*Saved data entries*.
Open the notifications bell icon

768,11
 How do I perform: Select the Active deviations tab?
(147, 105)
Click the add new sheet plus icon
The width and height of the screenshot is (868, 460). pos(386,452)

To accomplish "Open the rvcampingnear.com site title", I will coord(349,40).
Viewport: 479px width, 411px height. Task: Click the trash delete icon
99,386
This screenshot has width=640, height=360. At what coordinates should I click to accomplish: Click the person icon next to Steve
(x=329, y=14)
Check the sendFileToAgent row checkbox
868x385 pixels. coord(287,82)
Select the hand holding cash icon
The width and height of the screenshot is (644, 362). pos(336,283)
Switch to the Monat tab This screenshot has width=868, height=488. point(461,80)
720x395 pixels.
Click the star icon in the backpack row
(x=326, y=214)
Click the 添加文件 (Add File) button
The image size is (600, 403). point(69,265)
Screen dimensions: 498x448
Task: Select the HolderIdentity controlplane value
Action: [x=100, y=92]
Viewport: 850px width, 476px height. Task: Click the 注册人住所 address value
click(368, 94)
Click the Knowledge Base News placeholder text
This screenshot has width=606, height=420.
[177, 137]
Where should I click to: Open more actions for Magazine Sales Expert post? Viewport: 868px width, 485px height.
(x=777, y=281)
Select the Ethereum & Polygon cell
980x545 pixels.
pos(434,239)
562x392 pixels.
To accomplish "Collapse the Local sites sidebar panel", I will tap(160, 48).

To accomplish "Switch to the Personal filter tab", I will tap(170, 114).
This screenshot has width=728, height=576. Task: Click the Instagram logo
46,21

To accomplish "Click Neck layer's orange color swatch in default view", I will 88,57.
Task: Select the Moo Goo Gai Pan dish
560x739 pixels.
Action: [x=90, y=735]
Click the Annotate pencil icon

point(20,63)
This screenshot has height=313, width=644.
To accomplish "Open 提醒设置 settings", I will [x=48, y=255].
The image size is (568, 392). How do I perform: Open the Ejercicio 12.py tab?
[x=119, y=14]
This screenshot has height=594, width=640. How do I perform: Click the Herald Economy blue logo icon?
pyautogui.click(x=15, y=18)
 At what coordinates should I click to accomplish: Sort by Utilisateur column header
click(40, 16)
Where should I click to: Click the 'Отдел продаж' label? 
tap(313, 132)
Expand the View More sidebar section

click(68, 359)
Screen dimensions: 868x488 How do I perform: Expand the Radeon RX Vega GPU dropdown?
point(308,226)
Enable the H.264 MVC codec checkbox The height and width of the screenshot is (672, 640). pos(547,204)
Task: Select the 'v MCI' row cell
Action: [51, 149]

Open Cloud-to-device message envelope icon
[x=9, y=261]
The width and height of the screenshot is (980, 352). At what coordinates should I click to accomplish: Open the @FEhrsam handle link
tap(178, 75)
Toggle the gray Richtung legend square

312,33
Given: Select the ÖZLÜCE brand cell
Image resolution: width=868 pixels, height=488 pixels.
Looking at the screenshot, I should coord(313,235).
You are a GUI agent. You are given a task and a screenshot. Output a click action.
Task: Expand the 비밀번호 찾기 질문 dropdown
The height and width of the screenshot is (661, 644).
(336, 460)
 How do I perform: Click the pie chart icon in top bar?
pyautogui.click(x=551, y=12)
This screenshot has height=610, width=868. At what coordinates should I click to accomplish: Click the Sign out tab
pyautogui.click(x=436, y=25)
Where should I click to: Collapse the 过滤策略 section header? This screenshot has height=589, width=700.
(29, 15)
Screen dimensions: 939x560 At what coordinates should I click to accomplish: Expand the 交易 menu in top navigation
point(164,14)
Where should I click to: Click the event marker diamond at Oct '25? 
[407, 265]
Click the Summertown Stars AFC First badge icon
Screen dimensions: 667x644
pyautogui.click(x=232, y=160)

*Aim of the task*. Copy the entries above exactly, so that each line matches the original.

*Expected answer*.
Open the notifications bell icon

768,11
 How do I perform: Select the Active deviations tab?
(147, 105)
Click the add new sheet plus icon
The width and height of the screenshot is (868, 460). pos(386,452)

To accomplish "Open the rvcampingnear.com site title", I will coord(349,40).
Viewport: 479px width, 411px height. Task: Click the trash delete icon
99,386
This screenshot has width=640, height=360. At what coordinates should I click to accomplish: Click the person icon next to Steve
(x=329, y=14)
Check the sendFileToAgent row checkbox
868x385 pixels. coord(287,82)
Select the hand holding cash icon
The width and height of the screenshot is (644, 362). pos(336,283)
Switch to the Monat tab This screenshot has width=868, height=488. point(461,80)
720x395 pixels.
Click the star icon in the backpack row
(x=326, y=214)
Click the 添加文件 (Add File) button
The image size is (600, 403). point(69,265)
Screen dimensions: 498x448
Task: Select the HolderIdentity controlplane value
Action: [x=100, y=92]
Viewport: 850px width, 476px height. Task: Click the 注册人住所 address value
click(368, 94)
Click the Knowledge Base News placeholder text
This screenshot has width=606, height=420.
[177, 137]
Where should I click to: Open more actions for Magazine Sales Expert post? Viewport: 868px width, 485px height.
(x=777, y=281)
Select the Ethereum & Polygon cell
980x545 pixels.
pos(434,239)
562x392 pixels.
To accomplish "Collapse the Local sites sidebar panel", I will tap(160, 48).

To accomplish "Switch to the Personal filter tab", I will tap(170, 114).
This screenshot has width=728, height=576. Task: Click the Instagram logo
46,21

To accomplish "Click Neck layer's orange color swatch in default view", I will 88,57.
Task: Select the Moo Goo Gai Pan dish
560x739 pixels.
Action: [x=90, y=735]
Click the Annotate pencil icon

point(20,63)
This screenshot has height=313, width=644.
To accomplish "Open 提醒设置 settings", I will [x=48, y=255].
The image size is (568, 392). How do I perform: Open the Ejercicio 12.py tab?
[x=119, y=14]
This screenshot has height=594, width=640. How do I perform: Click the Herald Economy blue logo icon?
pyautogui.click(x=15, y=18)
 At what coordinates should I click to accomplish: Sort by Utilisateur column header
click(40, 16)
Where should I click to: Click the 'Отдел продаж' label? 
tap(313, 132)
Expand the View More sidebar section

click(68, 359)
Screen dimensions: 868x488 How do I perform: Expand the Radeon RX Vega GPU dropdown?
point(308,226)
Enable the H.264 MVC codec checkbox The height and width of the screenshot is (672, 640). pos(547,204)
Task: Select the 'v MCI' row cell
Action: [51, 149]

Open Cloud-to-device message envelope icon
[x=9, y=261]
The width and height of the screenshot is (980, 352). At what coordinates should I click to accomplish: Open the @FEhrsam handle link
tap(178, 75)
Toggle the gray Richtung legend square

312,33
Given: Select the ÖZLÜCE brand cell
Image resolution: width=868 pixels, height=488 pixels.
Looking at the screenshot, I should coord(313,235).
You are a GUI agent. You are given a task and a screenshot. Output a click action.
Task: Expand the 비밀번호 찾기 질문 dropdown
The height and width of the screenshot is (661, 644).
(336, 460)
 How do I perform: Click the pie chart icon in top bar?
pyautogui.click(x=551, y=12)
This screenshot has height=610, width=868. At what coordinates should I click to accomplish: Click the Sign out tab
pyautogui.click(x=436, y=25)
Where should I click to: Collapse the 过滤策略 section header? This screenshot has height=589, width=700.
(29, 15)
Screen dimensions: 939x560 At what coordinates should I click to accomplish: Expand the 交易 menu in top navigation
point(164,14)
Where should I click to: Click the event marker diamond at Oct '25? 
[407, 265]
Click the Summertown Stars AFC First badge icon
Screen dimensions: 667x644
pyautogui.click(x=232, y=160)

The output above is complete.